April 25, 2006
From the Commonwealth to the Capitol, politicians all across the country are responding to rising gas prices. Today President Bush outlined a four-point plan to help reduce oil prices in the near future. With the national average of gas at over $3 a gallon, some are saying these words are too little and much too late.
"The experts predict gas prices are going to remain high throughout the summer and that's going to be a continued strain on the American people," said President Bush.
Speaking before the Renewable Fuels Association, President Bush set forth a plan he hopes will help ease the nation's growing fuel prices. The plan includes suspending environmental regulations at oil plants, promoting alternative fuels and not adding any more oil to the nation's reserves.
"By deferring deposits until the fall, we will leave a little more oil on the market.

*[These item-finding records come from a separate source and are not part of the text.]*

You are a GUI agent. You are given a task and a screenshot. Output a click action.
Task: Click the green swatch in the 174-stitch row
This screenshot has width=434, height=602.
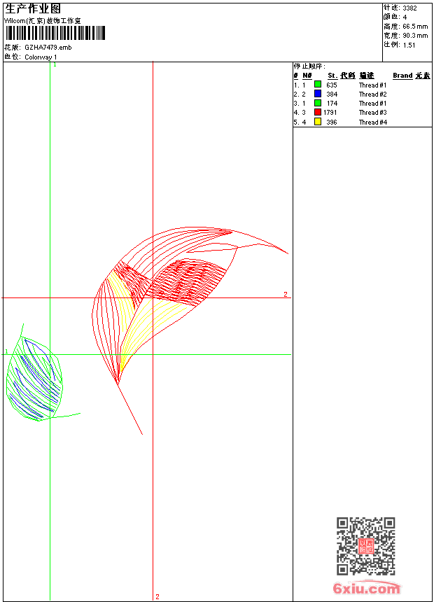click(317, 103)
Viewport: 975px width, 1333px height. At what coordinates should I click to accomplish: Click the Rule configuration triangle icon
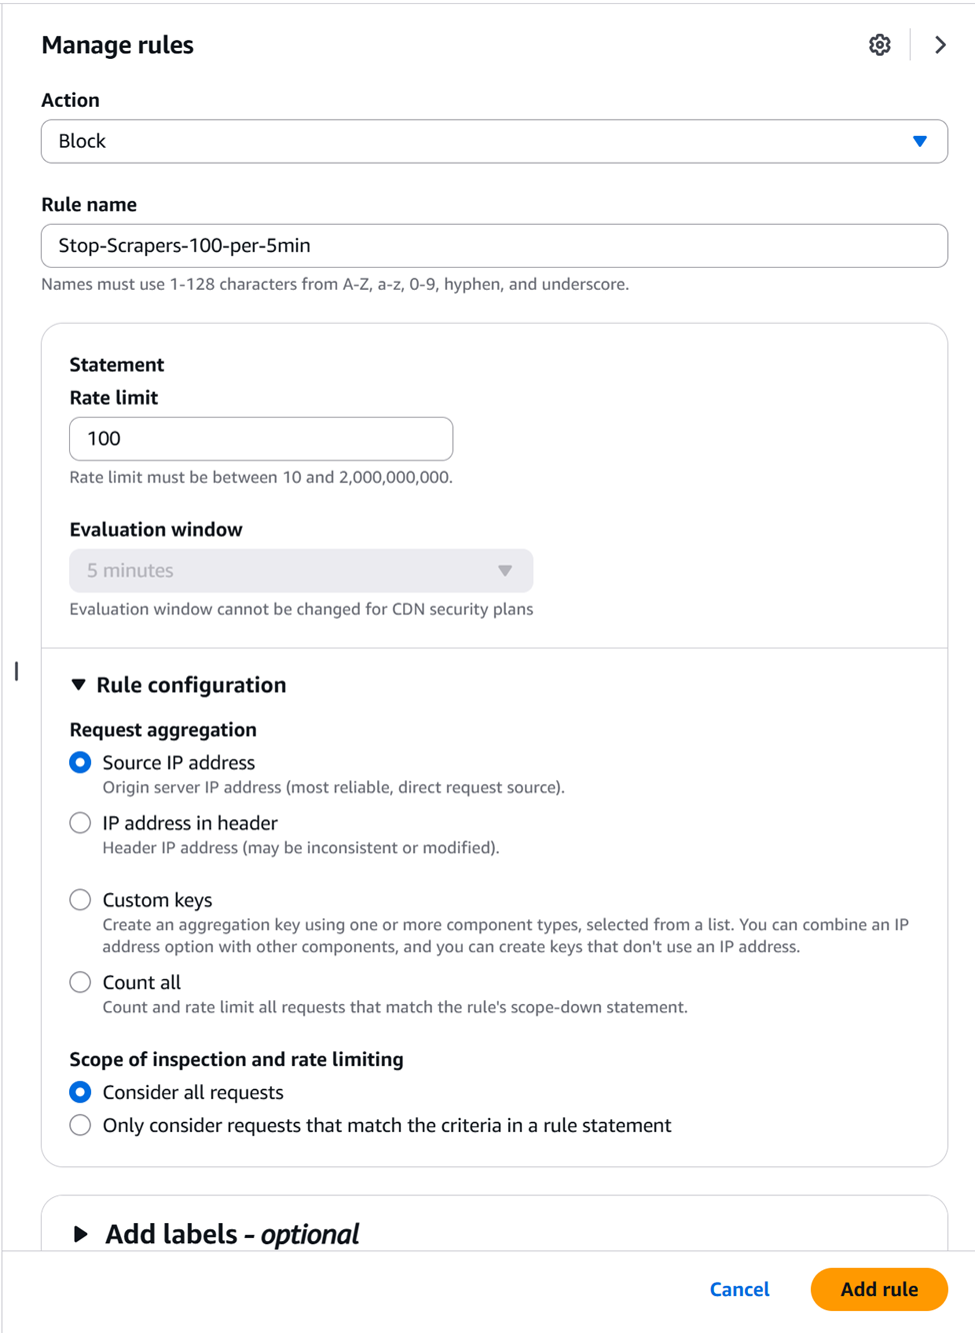pyautogui.click(x=79, y=685)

Every little bit helps," said President Bush.
Detractors say the President's plan will not help the Country's problem now.
"It's nice that the President is finally talking about gas prices but talk is cheap and gas isn't," said New York Democratic Senator Charles Schumer.

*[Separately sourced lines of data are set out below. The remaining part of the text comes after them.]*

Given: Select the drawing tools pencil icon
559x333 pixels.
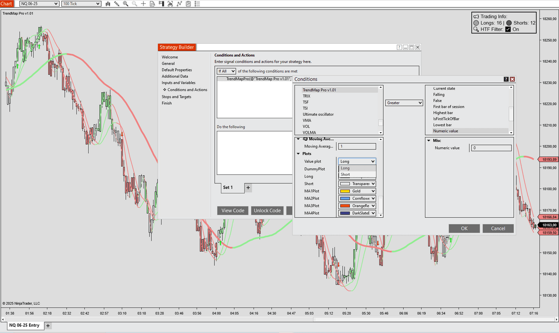Looking at the screenshot, I should 116,4.
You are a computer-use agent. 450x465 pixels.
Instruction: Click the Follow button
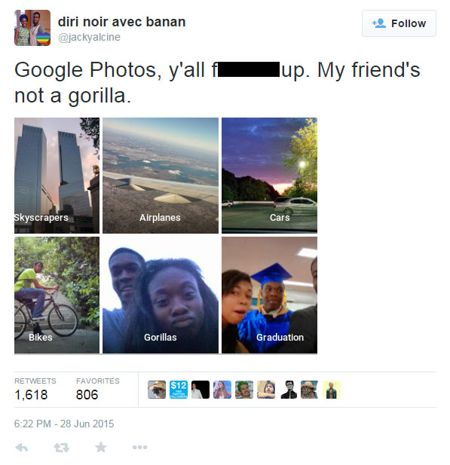tap(399, 23)
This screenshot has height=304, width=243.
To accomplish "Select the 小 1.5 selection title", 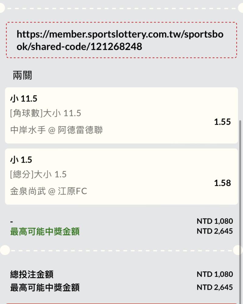I will coord(21,160).
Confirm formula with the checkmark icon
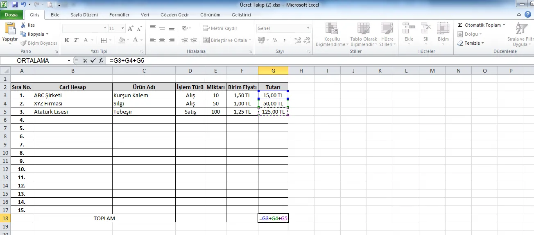Image resolution: width=534 pixels, height=235 pixels. [93, 60]
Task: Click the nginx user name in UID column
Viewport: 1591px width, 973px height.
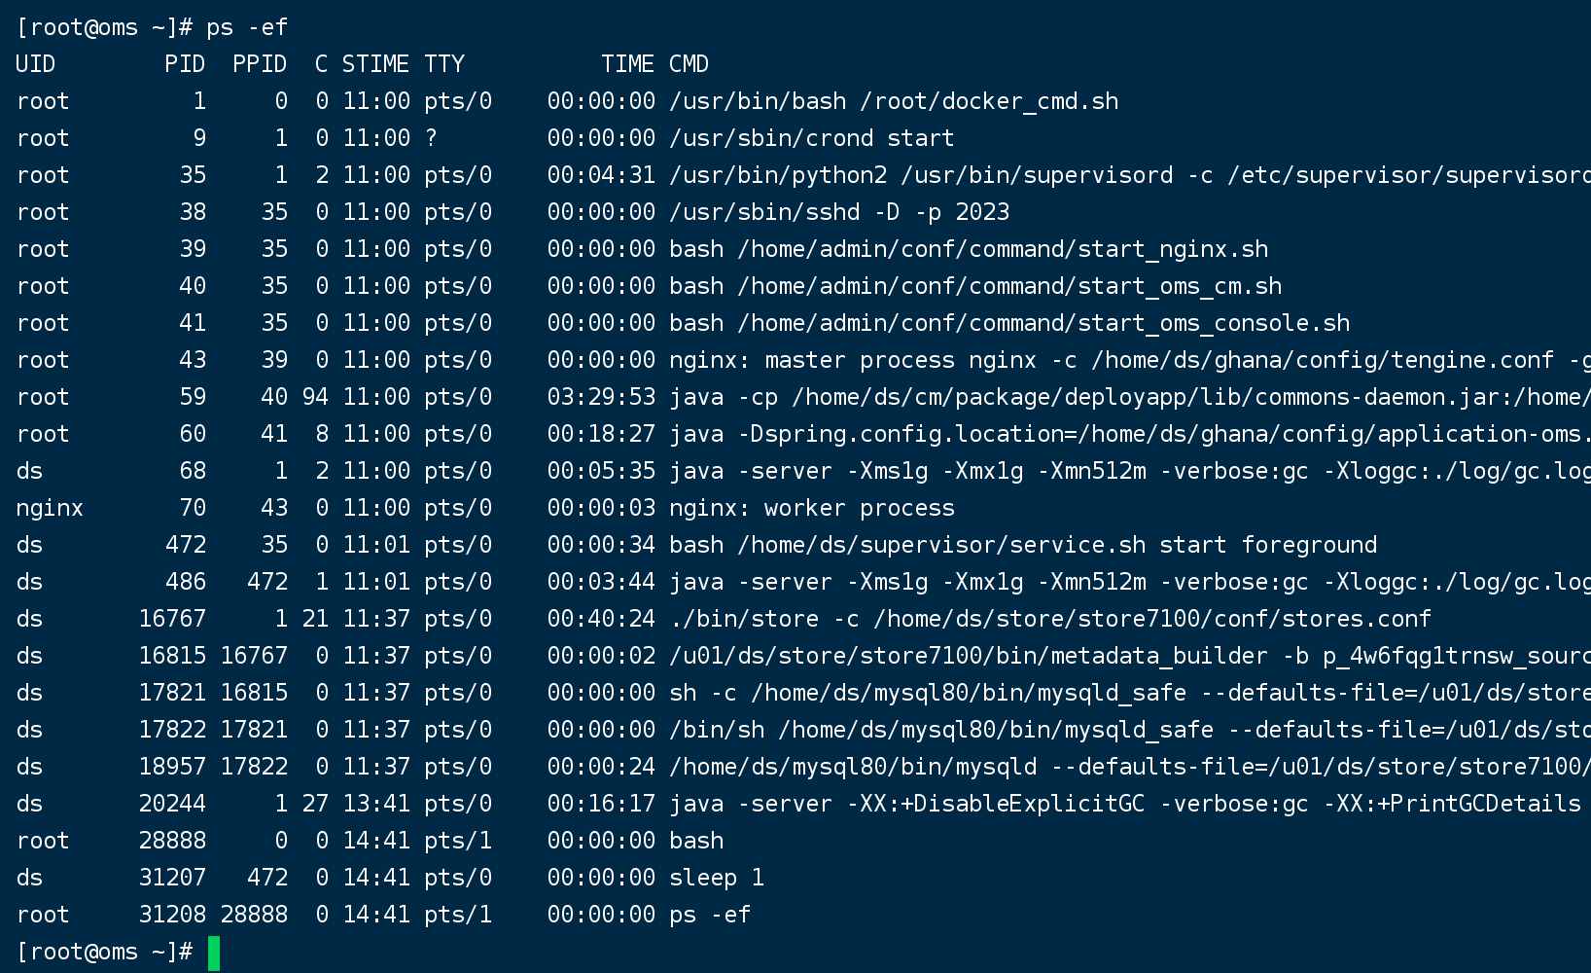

"We've got price gouging legislation on the books in Virginia," said Governor Tim Kaine on WTOP Radio's Ask the Governor Program.
At home in the Commonwealth, Governor Kaine says his administration will be keeping it eye on local fuel prices. New legislation allows the Governor to order the lowering of prices if it is deemed "unconscionable."
"I'm not going to hesitate to seek out and find whether folks are gouging and go after them if they are," Kaine said.
Now experts say don't expect prices to come down anytime soon. They say the simple act of not adding to the reserves will save about 2.1 million barrels of fuel, which is not much when compared to the nearly 20 million barrels a day the Country consumes.